Prof. Antara juga menjelaskan sampai saat ini dalam persidangan Jaksa gagal memahami dana PNBP untuk membayar dosen dan pegawai kontrak. Jadi, bukan dana SPI. Jelas dia, dalam penggunaannya jika merujuk pembangunan yang dilakukan Unud, tercatat dana yang telah dikeluarkan adala Rp 470 miliar lebih. Artinya, melebihi dana SPI dengan total Rp 335 miliar. Jadi, jelas tidak ada kerugian dalam penggunaan anggaran Unud.

Sementara penasehat hukumnya, Gede Pasek Suardika (GPS) mempertanyakan jumlah kerugian negara yang sebelumnya disebutkan jaksa.  "JPU kembali menegaskan tim PH tidak paham bahwa JPU sudah melepaskan kerugian negara. Pertanyaannya yang dulu koar-koar ditulis teman-teman, yang dari jaksa tiga ratus (miliar), empat ratus yang mana itu?" sentil dia. "Itu sudah melakukan kebohongan publik," seloroh Prof. Antara.

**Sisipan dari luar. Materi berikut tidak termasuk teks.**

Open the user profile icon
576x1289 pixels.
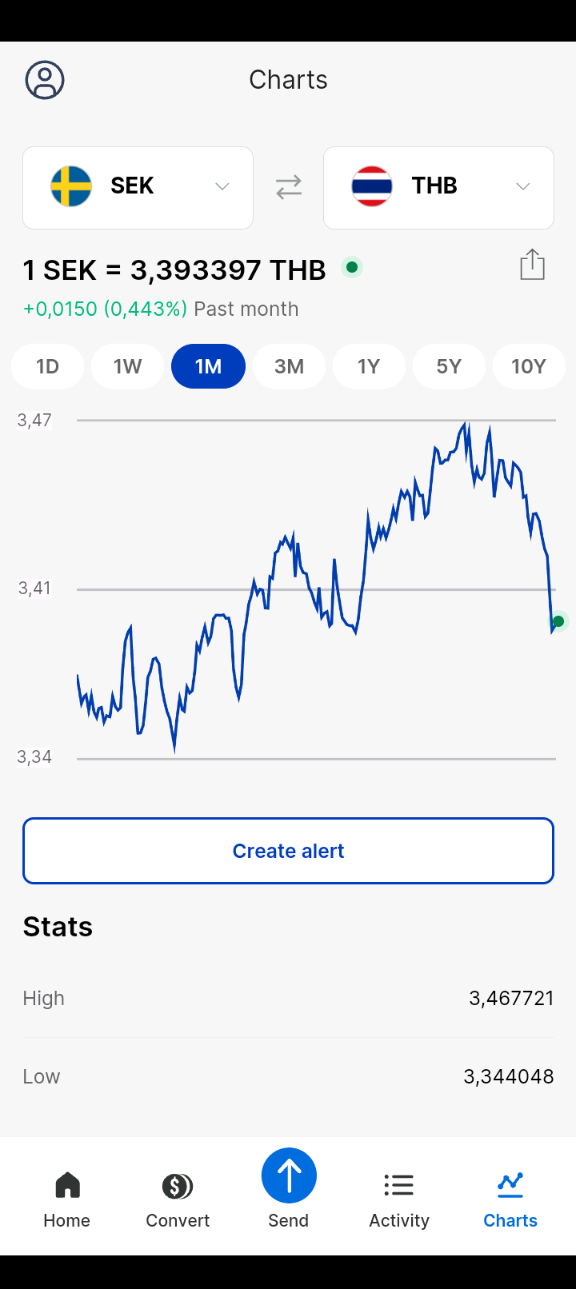pyautogui.click(x=44, y=79)
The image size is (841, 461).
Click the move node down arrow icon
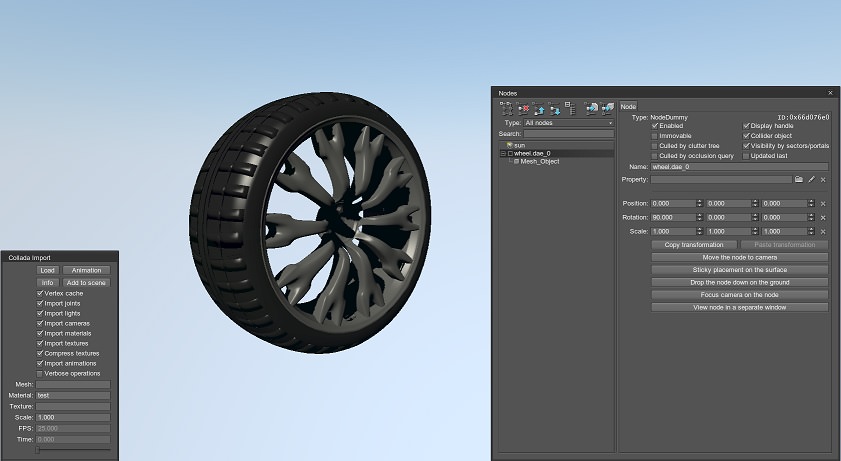point(554,108)
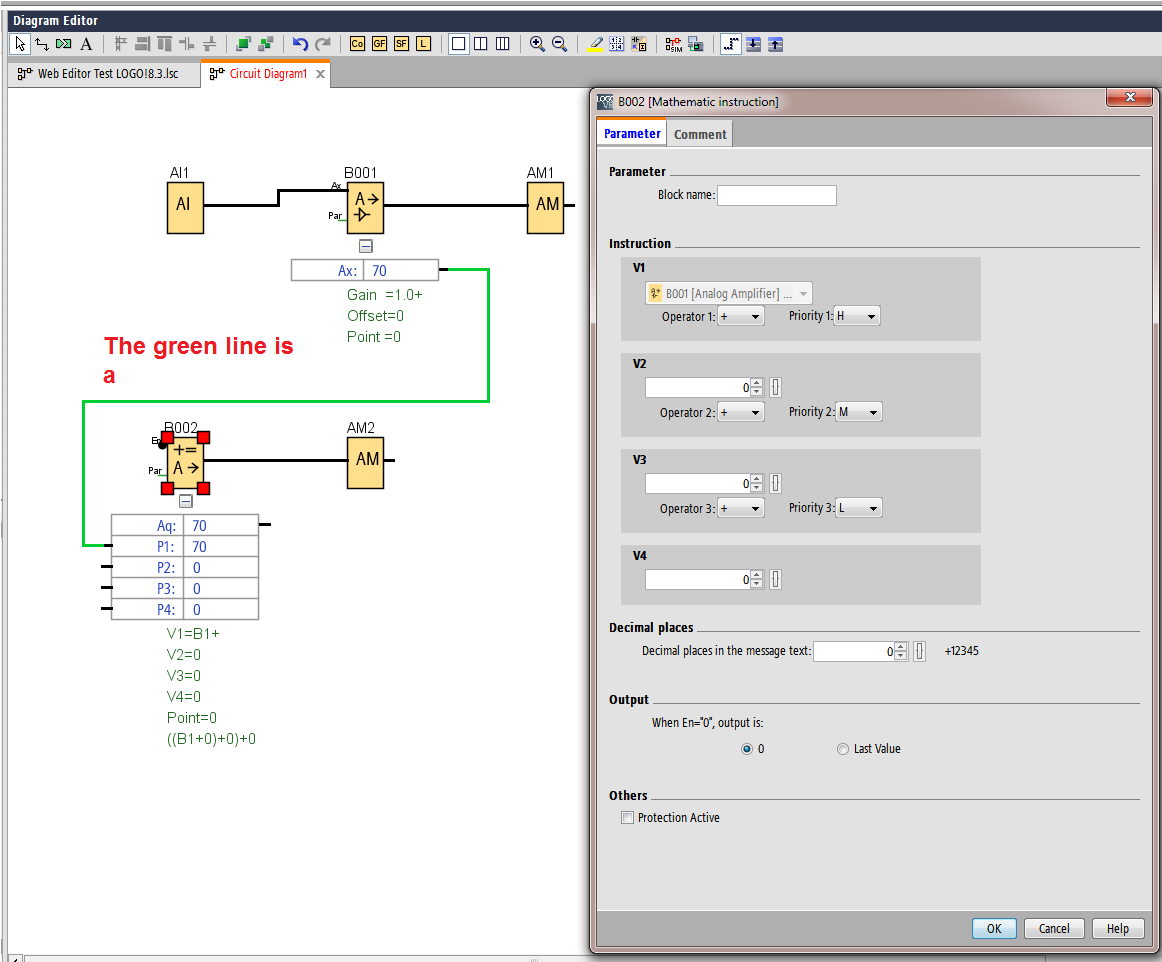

Sementara itu Jaksa Penuntut Umum (JPU) I Nengah Astawa di dampingi Kasi Penkum Kejati Bali Putu Agus Eka Sabana menegaskan bahwa dalam replik, pihak JPU menolak dalil-dalil yang diajukan oleh terdakwa dan penasihat hukumnya. Jaksa juga tetap berpatokan pada tuntutan sebelumnya.
"Kita memang tidak lagi membicarakan kerugian keuangan negara, pasal 12 huruf e tidak ada kaitannya dengan kerugian negara. Pemungutan SPI tidak ada pergeseran, deliknya adalah unsur pemaksaan, untuk orang menyerahkan uang, dan deliknya sudah selesai ketika penyerahan uang dilakukan, keuntungan itu sebagai motivasi pelaku melakukan tindak pidana pemerasan," paparnya.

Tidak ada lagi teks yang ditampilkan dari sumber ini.